Une réforme qui est une révolution: sur le règlement 2017/458 modifiant le Code Frontières Schengen

Par Nuno Piçarra, Universidade Nova de Lisboa & European University Institute.

Le 7 avril 2017 est entré en vigueur le règlement 2017/458 du 15 mars 2017, modifiant le Code Frontières Schengen (CFS – règlement 2016/399 du 9 mars 2016), en ce qui concerne le renforcement des vérifications dans les bases de données pertinentes aux frontières extérieures, « en réponse notamment à l’aggravation de la menace terroriste ».

Il s’agit de la deuxième modification du CFS. La première, opérée par le règlement 2016/1624 du 14 septembre 2017, s’est limitée à l’article 29, ayant comblé une lacune sérieuse dans l’économie de ce code (v. Nuno Piçarra, La modification discrète de l’article 29 du Code Frontières Schengen par le règlement 2016/1624 relatif au corps européen de garde-frontières: comblement d’une lacune?). La nouvelle modification, qui se limite à l’article 8 du CFS revient, par contre, à l’abrogation d’une règle fondamentale du droit de l’UE et en particulier de la citoyenneté de l’Union, à savoir, celle de la « vérification minimale » des « personnes jouissant du droit à la libre circulation au titre du droit de l’Union » lors du franchissement des frontières extérieures de l’UE.

Afin de bien saisir la portée « révolutionnaire » du règlement 2017/458, il convient d’examiner le contenu de l’article 8, paragraphe 2, CFS avant et après l’entrée en vigueur de ce règlement. Les mots « réforme » et « révolution » sont employés dans leur sens plus courant de, respectivement, « amélioration partielle et progressive (opposé à révolution) » et « changement brusque et important » (v., par exemple, Le Nouveau Petit Robert).

  1. La version originaire de l’article 8, paragraphe 2, du Code Frontières Schengen

i.i. L’article 8 (« Vérifications aux frontières portant sur les personnes »), paragraphe 2, dans sa version précédente, disposait que, lors du franchissement des frontières extérieures de l’UE, toutes les personnes devaient faire l’objet d’une vérification minimale visant à établir leur identité sur production ou sur présentation de leurs documents de voyage. Cette vérification minimale consistait en un examen simple et rapide de la validité du document autorisant son titulaire légitime à franchir la frontière et de la présence d’indices de falsification ou de contrefaçon, le cas échéant en recourant à des dispositifs techniques et en consultant, dans les bases de données pertinentes, les informations relatives, exclusivement, aux documents volés, détournés, égarés et invalidés ( 1er alinéa).

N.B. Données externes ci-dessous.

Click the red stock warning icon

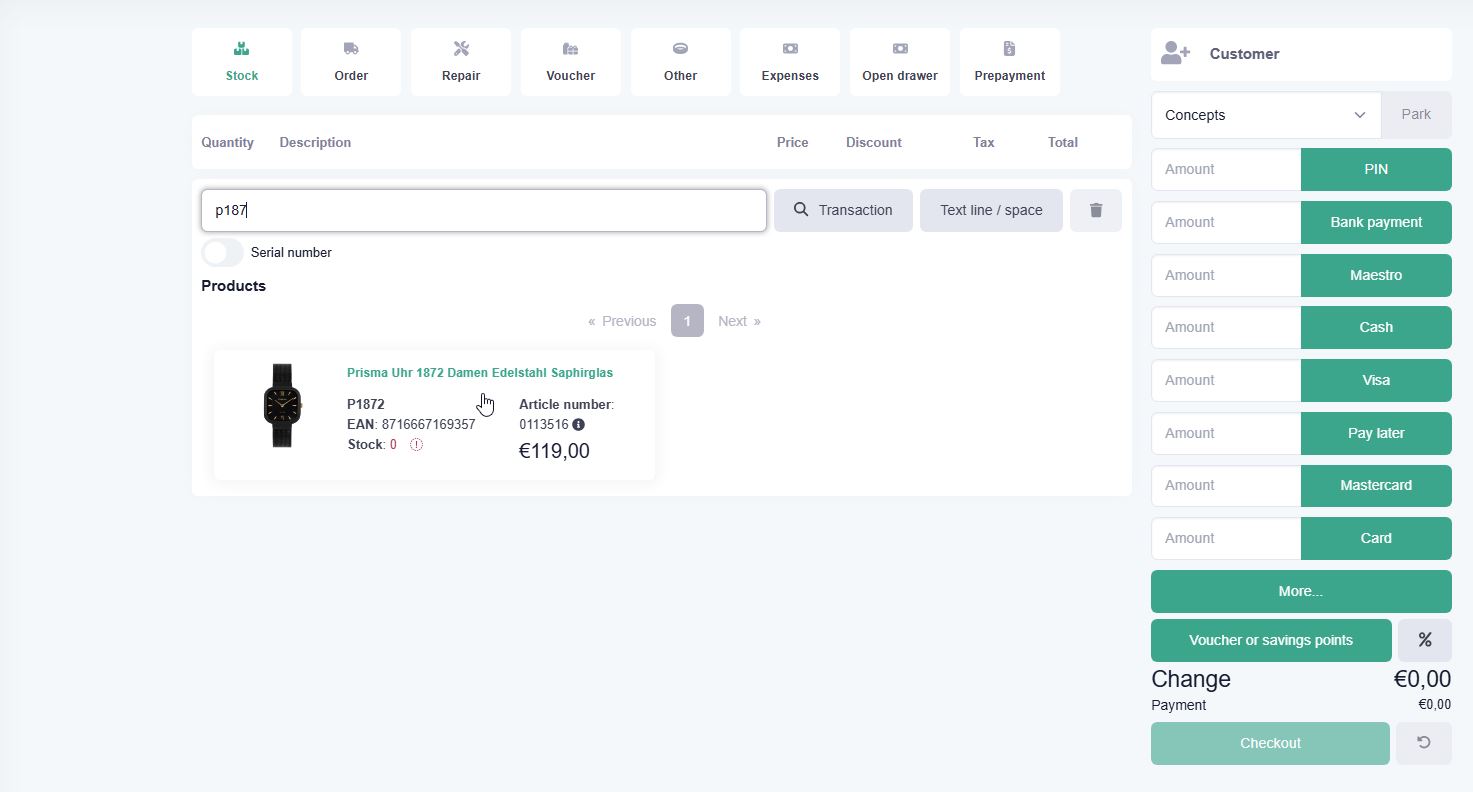pyautogui.click(x=416, y=445)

Une telle vérification minimale constituait « la règle pour les personnes jouissant du droit à la libre circulation au titre du droit de l’Union » (2ème alinéa), à savoir, (i) les citoyens de l’Union, au sens de l’article 20, paragraphe 1, TFUE, ainsi que les ressortissants de pays tiers membres de la famille des citoyens de l’Union exerçant leur droit à la libre circulation conformément à la directive 2004/38/CE ; (ii) les ressortissants de pays tiers et les membres de leur famille, quelle que soit leur nationalité, qui, en vertu d’accords conclus entre l’Union et ses États membres, d’une part, et ces pays tiers, d’autre part, jouissent de droits en matière de libre circulation équivalents à ceux des citoyens de l’Union (article 2 « Définitions », point 5, CFS).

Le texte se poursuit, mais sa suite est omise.